Between July 2000 and June 2004, 423 adult patients with newly diagnosed APL have been enrolled in the multicenter APL-2000 trial. In this ongoing trial, all standard-risk patients (⩽60 years of age with a WBC⩽10 × 109/l) were treated according to the ATRA+CT induction schedule with a front-line randomization between chemotherapy with (arm A) or without AraC (arm B) for the first induction course as well as for the two consolidation courses. Patients aged more than 60 years were systematically treated according to the treatment arm without AraC if the WBC was ⩽10 × 109/l (arm D) or with AraC (arm E) if the WBC was >10 × 109/l. Younger patients with WBC>10 × 109/l also received the treatment arm containing AraC for the first two courses. In these younger high count patients (arm C), AraC doses were increased for the second consolidation cycle up to 1 g/m2/12 h for 4 days (eight bolus infusions). In addition, these patients received a central nervous system (CNS) prophylaxis based on five intrathecal injections of 15 mg MTX, 50 mg AraC, and depomedrol. As maintenance, all patients received the triple ATRA–6MP–MTX treatment according to the APL-93 schedule. Both trials have been approved by ethical committees in all participating countries.
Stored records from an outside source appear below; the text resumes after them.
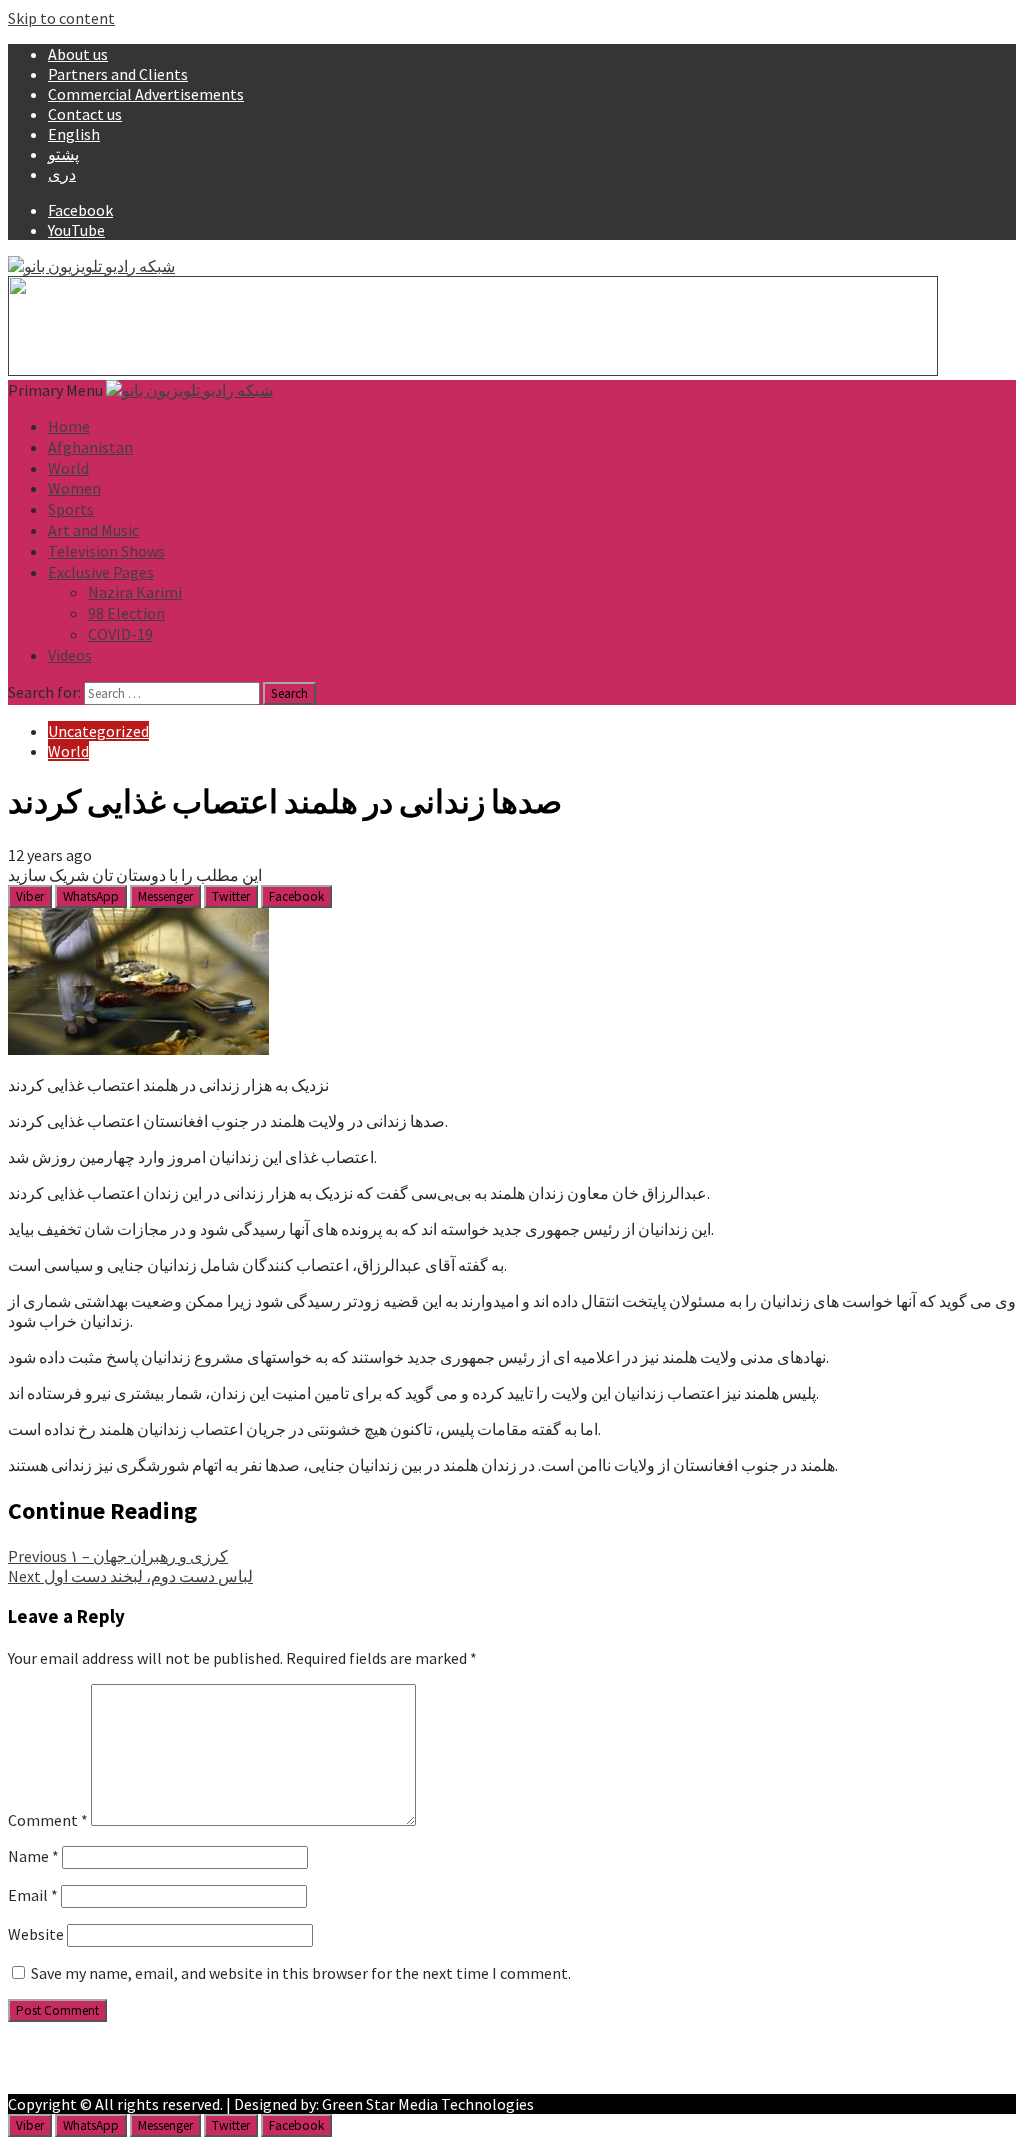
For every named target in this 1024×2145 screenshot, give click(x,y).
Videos (70, 655)
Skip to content (61, 18)
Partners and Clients (118, 74)
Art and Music (93, 530)
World (68, 468)
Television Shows (106, 551)
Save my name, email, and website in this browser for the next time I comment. (301, 1973)
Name (33, 1856)
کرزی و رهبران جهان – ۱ (118, 1556)
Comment (48, 1820)
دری (62, 174)
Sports (71, 509)
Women (74, 488)
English (74, 134)
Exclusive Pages (101, 572)
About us (78, 54)
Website (36, 1934)
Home (69, 426)
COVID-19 (120, 634)
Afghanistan (90, 447)
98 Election (126, 613)
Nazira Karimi (135, 592)
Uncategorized (98, 731)
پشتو (63, 154)
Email (33, 1895)
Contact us (85, 114)
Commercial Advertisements (146, 94)
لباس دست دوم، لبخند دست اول (130, 1576)
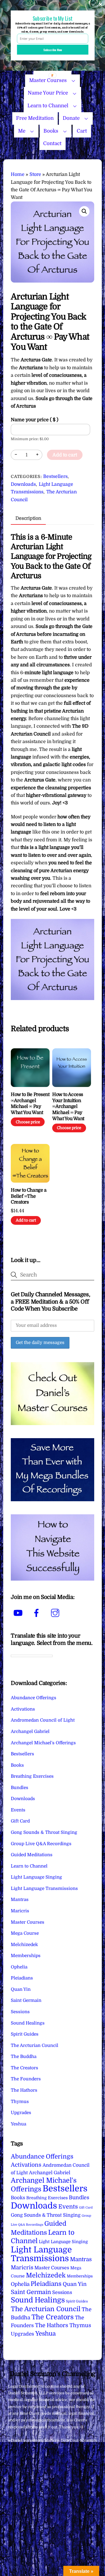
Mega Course (25, 1933)
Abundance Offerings (33, 1697)
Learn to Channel (47, 105)
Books (50, 131)
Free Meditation (35, 118)
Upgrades (21, 2112)
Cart (82, 131)
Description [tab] (28, 518)
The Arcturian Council (34, 2045)
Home (17, 174)
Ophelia (19, 1967)
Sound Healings (28, 2023)
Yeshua (18, 2124)
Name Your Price (48, 93)
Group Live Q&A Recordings (41, 1843)
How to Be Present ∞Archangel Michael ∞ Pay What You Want (30, 1103)
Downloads (23, 484)
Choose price (28, 1122)
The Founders (26, 2078)
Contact (52, 143)
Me (21, 131)
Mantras (20, 1899)
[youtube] (19, 1612)
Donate (71, 118)
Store (35, 174)
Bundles (19, 1787)
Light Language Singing (36, 1877)
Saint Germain (26, 2000)
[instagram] (56, 1612)
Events (18, 1810)
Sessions (20, 2011)
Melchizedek (24, 1944)
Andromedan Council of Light (43, 1720)
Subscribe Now (52, 49)
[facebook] (37, 1612)
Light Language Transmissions (44, 1888)
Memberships (26, 1955)
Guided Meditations (31, 1854)
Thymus (20, 2101)
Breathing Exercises (32, 1776)
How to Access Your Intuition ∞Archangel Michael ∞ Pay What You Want (68, 1106)
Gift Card (20, 1821)
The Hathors (24, 2090)
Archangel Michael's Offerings (43, 1742)
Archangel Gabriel (30, 1731)
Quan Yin (21, 1989)
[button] (84, 211)
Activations (23, 1709)
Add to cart (64, 455)
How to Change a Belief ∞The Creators (28, 1196)
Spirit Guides (24, 2034)
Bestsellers (55, 476)
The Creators (24, 2067)
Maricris (20, 1910)
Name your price (34, 419)
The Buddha (23, 2056)
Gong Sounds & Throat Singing (44, 1832)
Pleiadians (22, 1978)
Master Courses (48, 80)
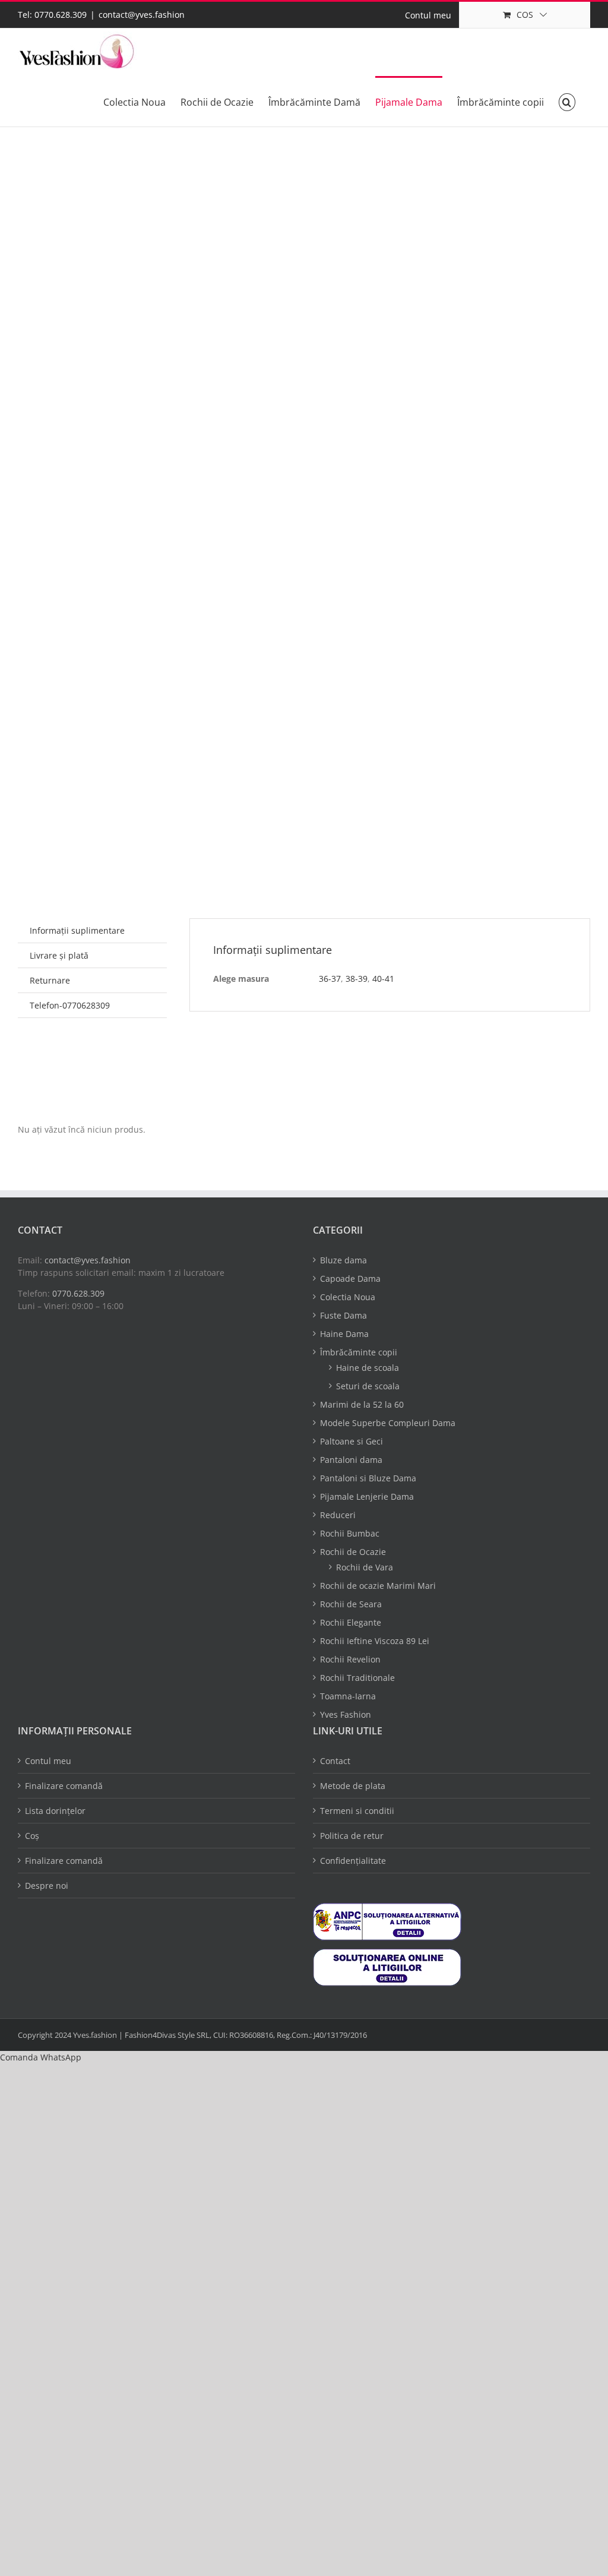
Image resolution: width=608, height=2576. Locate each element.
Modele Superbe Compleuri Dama (387, 1422)
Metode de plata (352, 1785)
The presence of FLT3 and Ras mutations was assessed on available diagnosis material. Bone marrow samples from 69 patients included in the APL-93 and 50 patients included in the APL-2000 trial were retrospectively analyzed.
Detection of FLT3 and Ras mutations
RNA was extracted by centrifugation on cesium chloride gradient. Reverse transcription was performed as described.34 FLT3 mutations detection were performed on cDNA. ITDs were detected after PCR amplification using primers 11F and 12R.3 Primer 12R was labelled with Cy5. PCR products were analyzed on an ALF Express (Amersham Pharmacia Biotech, Orsay, France). Cases displaying faint abnormal sized bands were confirmed after hybridization with an internal oligonucleotide probe IndexTerm5′-TGAGACTCCTGTTTTGCTAAT-3′, located on exon 12. D835 and I836 mutations were detected by EcoRV restriction enzyme digestion after PCR amplification, using forward primer 20A35 and reverse primer FLTEX18: IndexTerm5′-ATGCCAGGGTAAGG ATTCACA-3′. Mutations affecting codons 12, 13 and 61 of N-Ras and K-Ras were searched, by direct sequencing of N-Ras or K-Ras PCR products, obtained with the following primers. NRASEX1S IndexTerm5′-TACAAACTGGTGGTGGTTGG-3′; NRASEX2R IndexTerm5′-CAAATGACTTGCTATTAT TGATG-3′; KRASEX1S IndexTerm5′-GGCCTGCTGAAAATGACTGAATAT-3′; KRASEX2R IndexTerm5′-ACTGGTCCCTCATTGCACT-3′.
Patient characteristics and CR rate comparisons were performed using the Fisher's exact test for discrete variables and the Mann–Whitney test for continuous variables. Failure time data but cumulative incidence of relapse were estimated by the Kaplan–Meier method,36 then compared by the log-rank test.37 Proportional hazards assumptions were graphically checked. By contrast, in estimating cumulative incidence of relapse, we took into account for competing risks deaths and allogeneic stem cell transplantations (SCT) in first CR (although not planned in both trial schedules, two patients actually received allogeneic SCT in first CR) using the cumulative incidence curves, then compared by the Gray test while the Fine and Gray model was used to estimate specific hazard ratio (SHR).38, 39 Type I error was fixed at the 5% level. Reference date of analysis was June, 2004. All tests were two-tailed. Statistical analysis was performed on SAS 8.2 (SAS, Inc., Cary, NC, USA) and R 1.9.1 (R Foundation for Statistical Computing, Vienna, Austria) software packages.
The main characteristics of the 119 patients studied for FLT3 and Ras mutations are shown in Table 1. These characteristics did not appear to significantly differ from a standard population of patients with APL. Moreover, no major selection biases were found when comparing baseline characteristics of these 119 patients with the 743 patients included in APL-93 and APL-2000 trials during the same period but not studied for FLT3 and Ras mutations. Patients from the former group were slightly younger (median age, 41.9 vs 45.5 years) and had lower median baseline fibrinogen level (0.95 vs 1.41 g/l), but WBC distribution was similar in both groups.
Incidence of FLT3 and Ras mutations
Overall, 117, 112, and 97 of these 119 patients were studied for FLT3-ITD, FLT3-D835, and Ras mutations, respectively. Results are given in Table 2. Incidences of FLT3-ITD, FLT3-D835, and Ras mutations were 38% (45/117 patients), 20% (22/112 patients) and 4% (4/97 patients), respectively. In total, 96 patients only were tested for the three FLT3-ITD, FLT3-D835, and Ras mutations. Eight patients (7%) presented a FLT3-D835 mutation associated with an FLT3-ITD, two of them in association with a Ras mutation. In the subset of 101 patients studied for both FLT3-ITD and Ras mutations, the incidence of at least one of these mutations was 47%.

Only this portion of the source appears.